Demos is delighted to announce the launch of a new report Free Radicals, exploring what the most pressing concerns and aspirations of Britain’s self-employed workers are today. Read the report in full here.
The steady rise of self-employment has been one of the most significant labour market trends of the past two decades. Public policy however, has yet to catch up with this extraordinary rise, leaving self-employed workers in desperate need of a new deal.
Drawing on the findings of original new polling and focus group Demos conducted with self-employed workers in Leeds and London, the new research finds that:
- Despite difficulties posed by greater economic insecurity, self-employment is extremely popular, with 80% stating they are happy with this form of employment.
- 70% of self-employed workers intend to stay in self-employment for the foreseeable future, with only 2% of workers stating they would consider switching to employee status as soon as possible.
- Economic insecurity in later-life is the most pressing challenge for Britain’s burgeoning self-employed workforce, with 1 in 2 self-employed workers “seriously concerned” about their lack of savings for retirement (46%), whilst 38 per cent are “seriously concerned” with current pension provision for the self-employed.

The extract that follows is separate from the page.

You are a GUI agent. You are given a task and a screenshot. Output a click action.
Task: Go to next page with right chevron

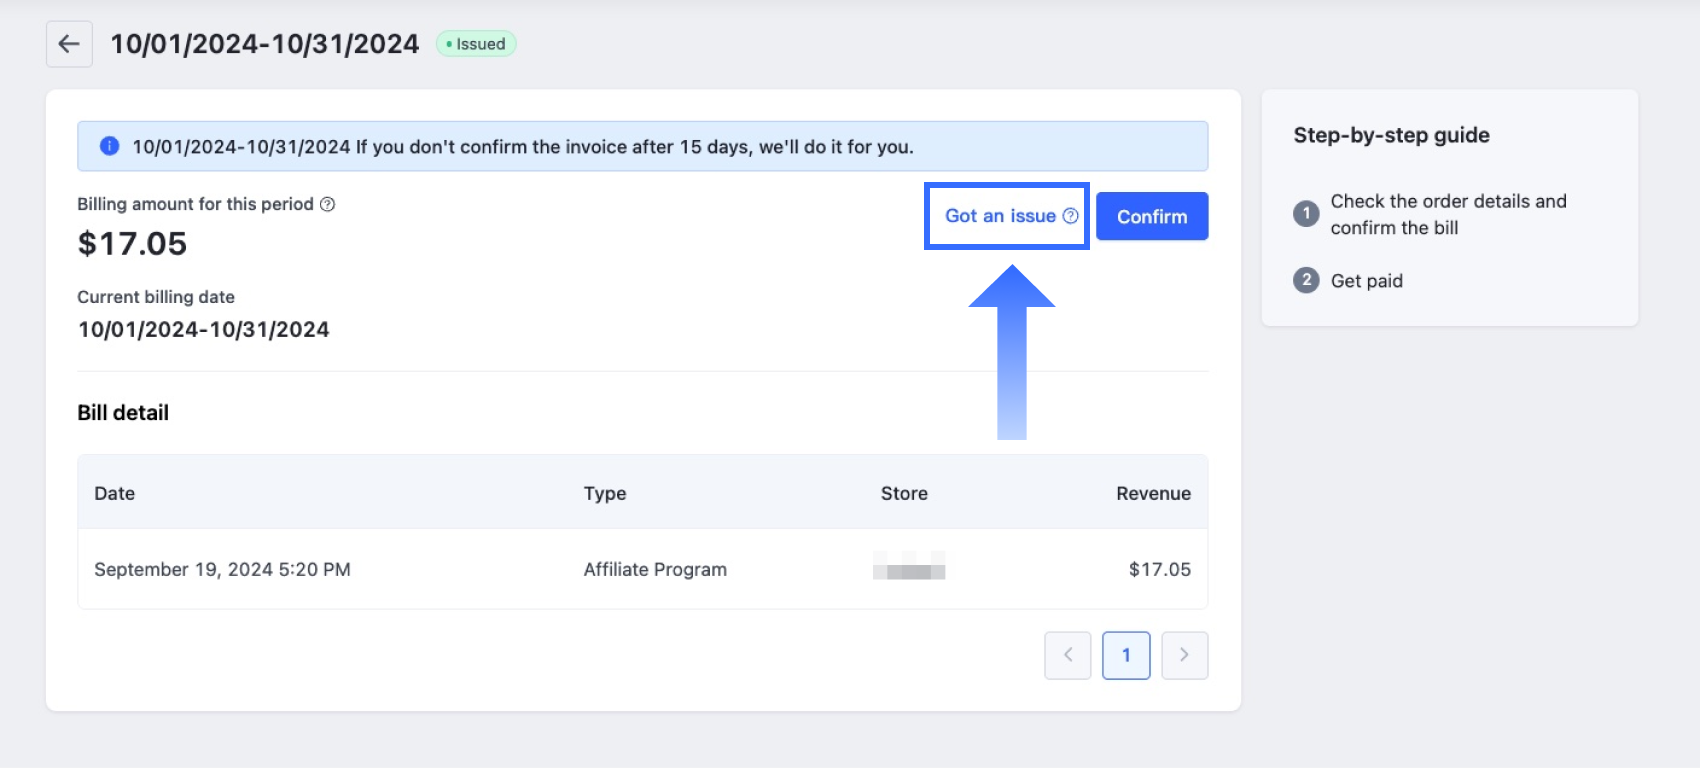coord(1184,655)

The report proposes thirty policy recommendations across six areas – savings, tax, training, working conditions, the platform economy and welfare. These include:
- The introduction of an auto-enrolment pension scheme for solo self-employers, with the Government funding contributions that match the employer level of contributions from April 2019.
- A new ‘engagers’ tax to help fund an auto-enrolment scheme. This would initially be levied at 2.5 per cent on a given firm’s annual expenditure on contracted self-employed labour, rising to 5 per cent in 2021 and 7.5 per cent by the end of the Parliament.